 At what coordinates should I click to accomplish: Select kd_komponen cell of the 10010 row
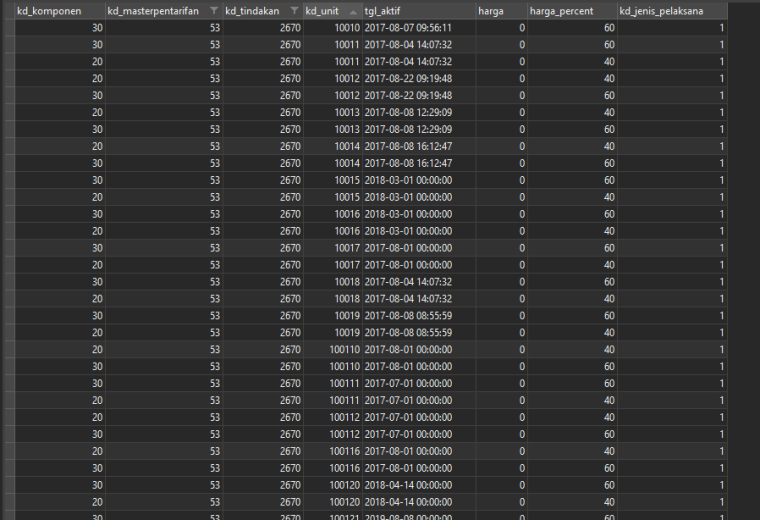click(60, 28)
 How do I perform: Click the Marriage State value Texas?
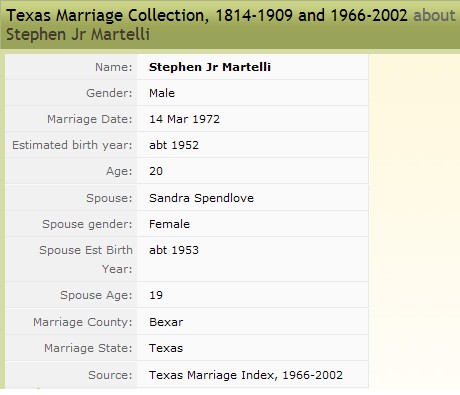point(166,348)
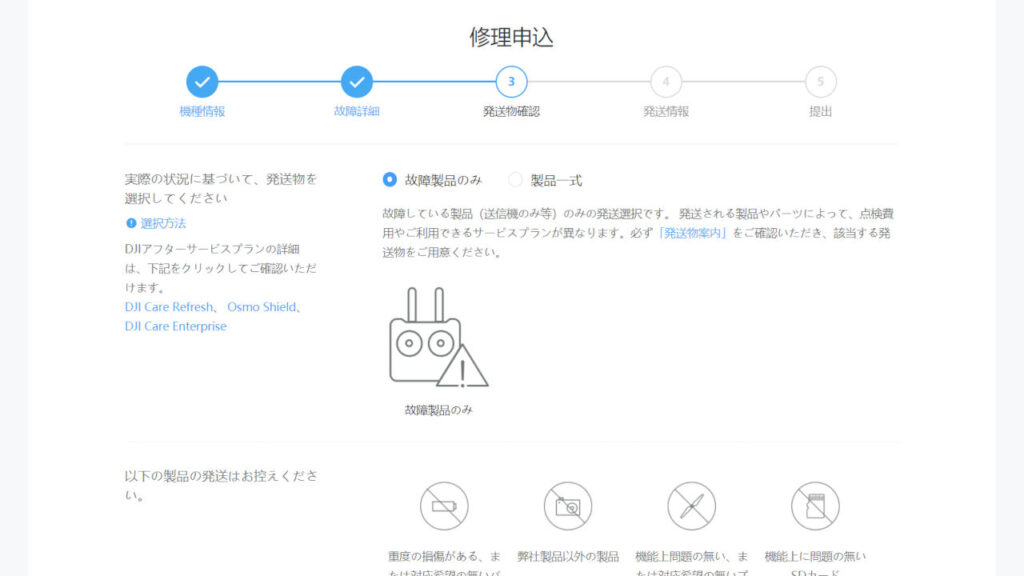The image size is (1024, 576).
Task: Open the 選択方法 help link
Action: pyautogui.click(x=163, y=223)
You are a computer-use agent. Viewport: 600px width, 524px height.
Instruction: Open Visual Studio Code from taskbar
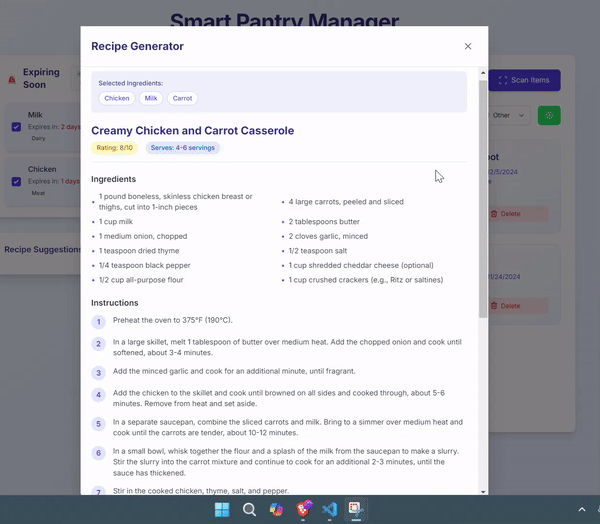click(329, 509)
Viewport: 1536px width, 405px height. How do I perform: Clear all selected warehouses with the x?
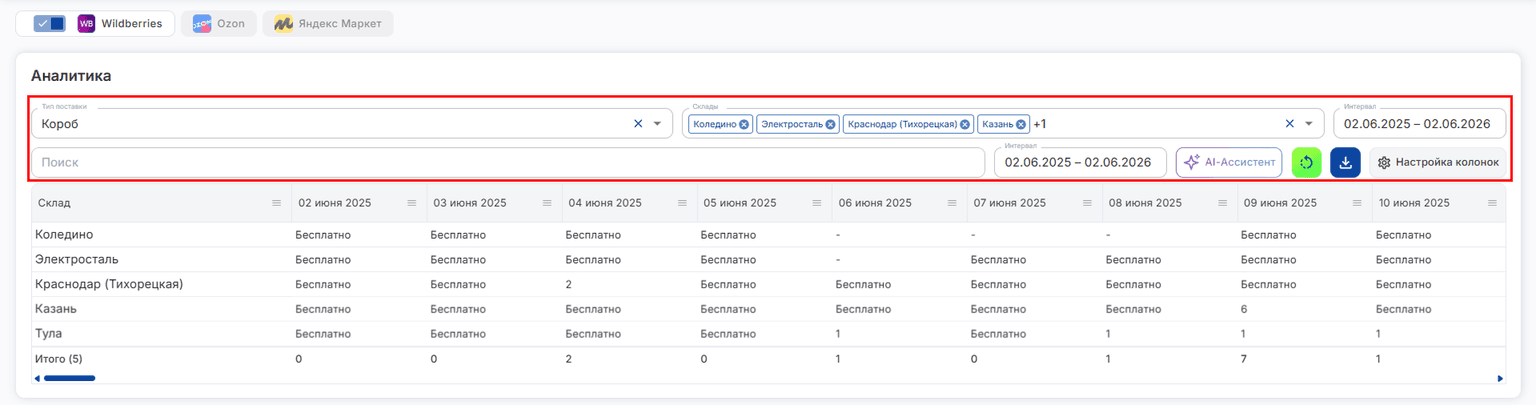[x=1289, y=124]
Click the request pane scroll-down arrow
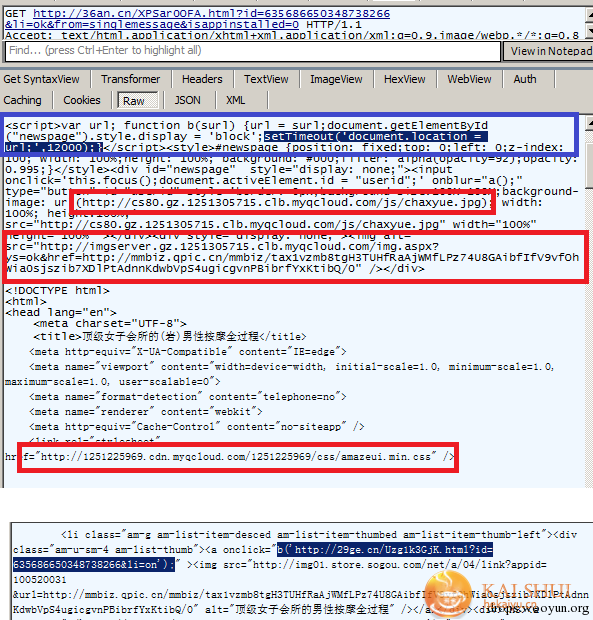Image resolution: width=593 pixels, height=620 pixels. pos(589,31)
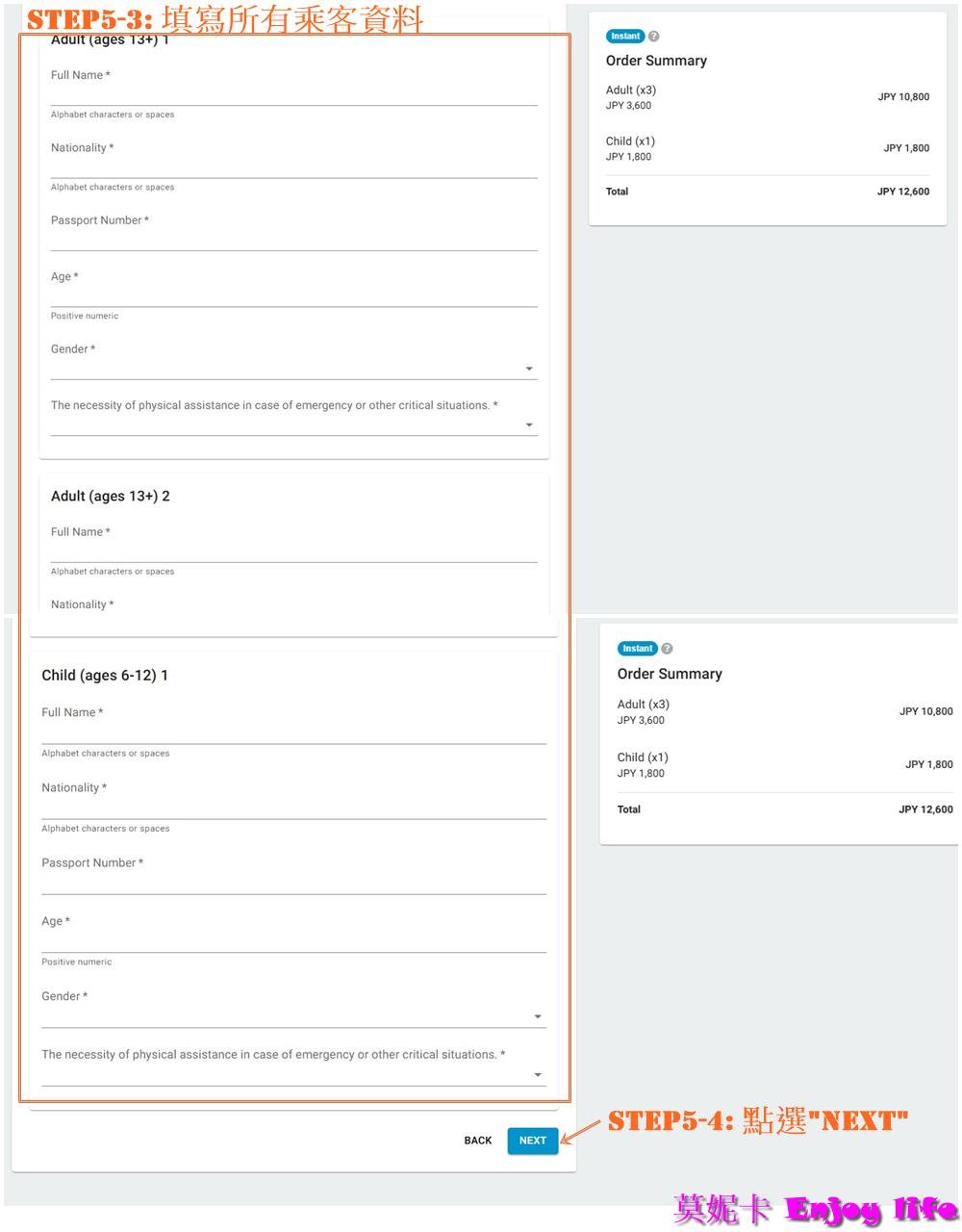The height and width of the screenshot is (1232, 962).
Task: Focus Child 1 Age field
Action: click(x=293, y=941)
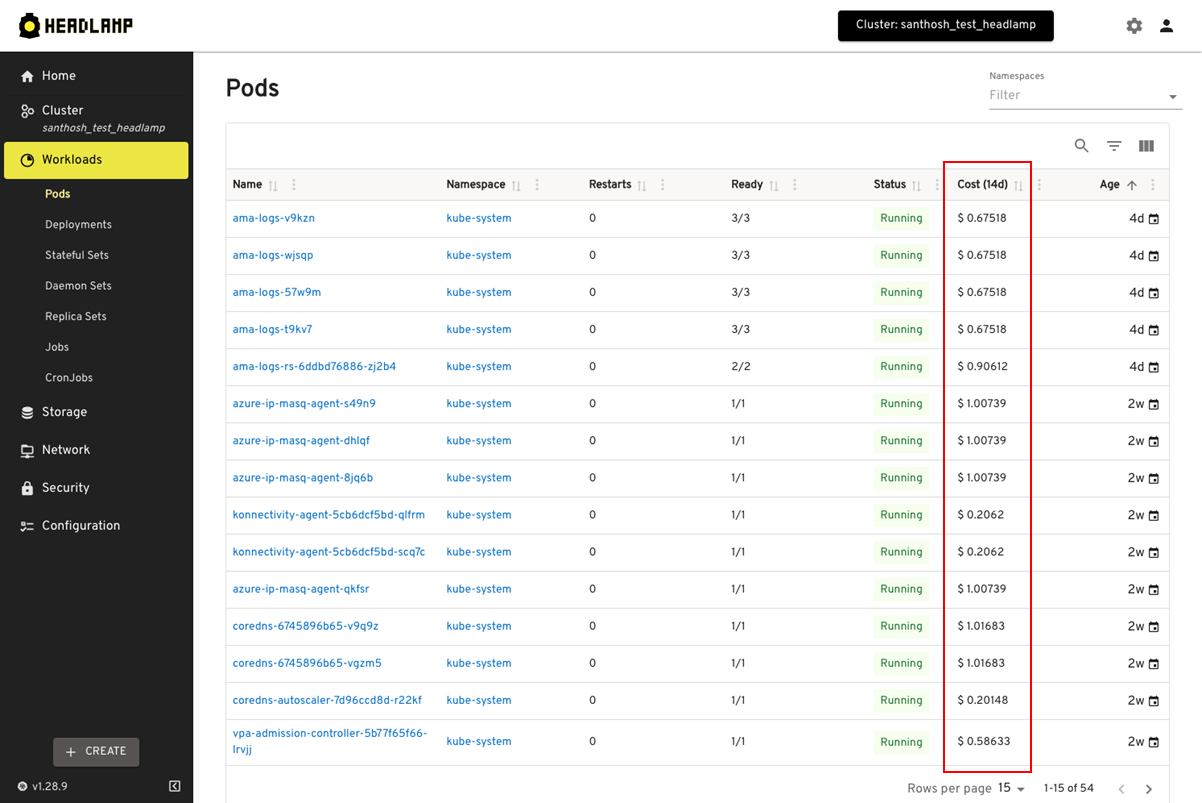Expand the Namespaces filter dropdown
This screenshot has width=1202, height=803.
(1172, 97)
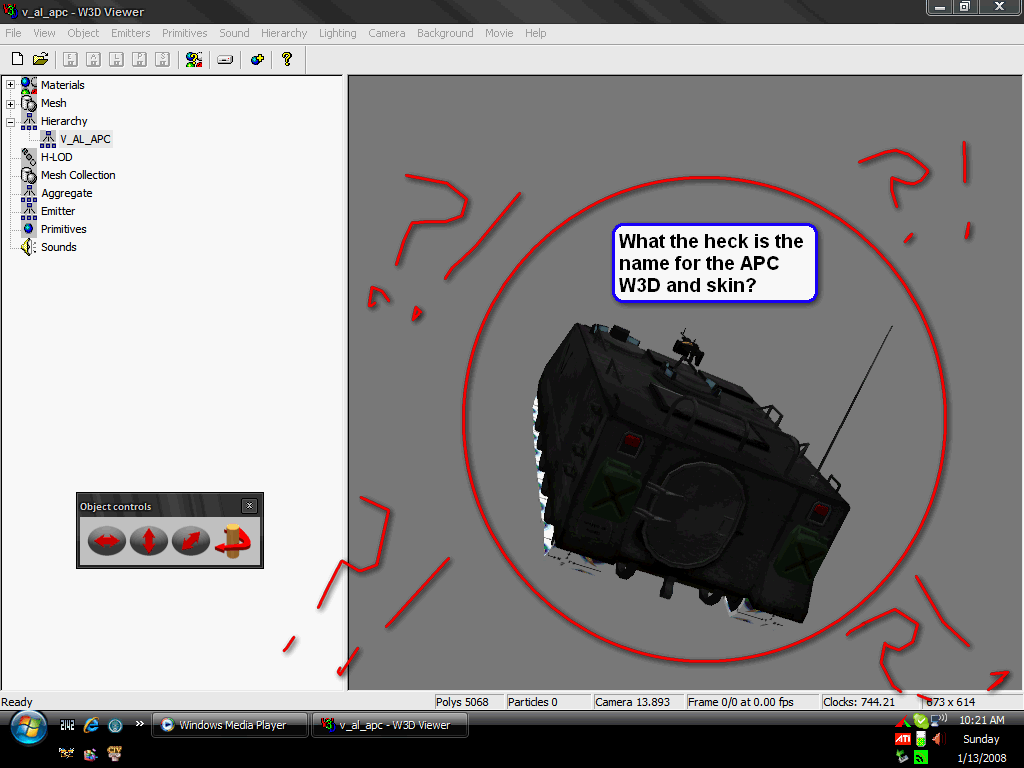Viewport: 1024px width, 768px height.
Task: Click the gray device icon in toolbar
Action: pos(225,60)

**WHAT YOU WILL DO**
All that should appear in the response is the run of lines from the one with "Viewport: 1536px width, 405px" through the final line of the records, restated exactly, with pictures omitted.

**ANSWER SPACE**
Viewport: 1536px width, 405px height. How do I perform: Clear all selected warehouses with the x?
[x=1289, y=124]
Click the request pane scroll-down arrow
Image resolution: width=593 pixels, height=620 pixels. pos(589,31)
The height and width of the screenshot is (1232, 962).
Task: Focus Child 1 Age field
Action: click(x=293, y=941)
Expand the Namespaces filter dropdown
This screenshot has width=1202, height=803.
(1172, 97)
Viewport: 1024px width, 768px height.
Task: Click the gray device icon in toolbar
Action: pos(225,60)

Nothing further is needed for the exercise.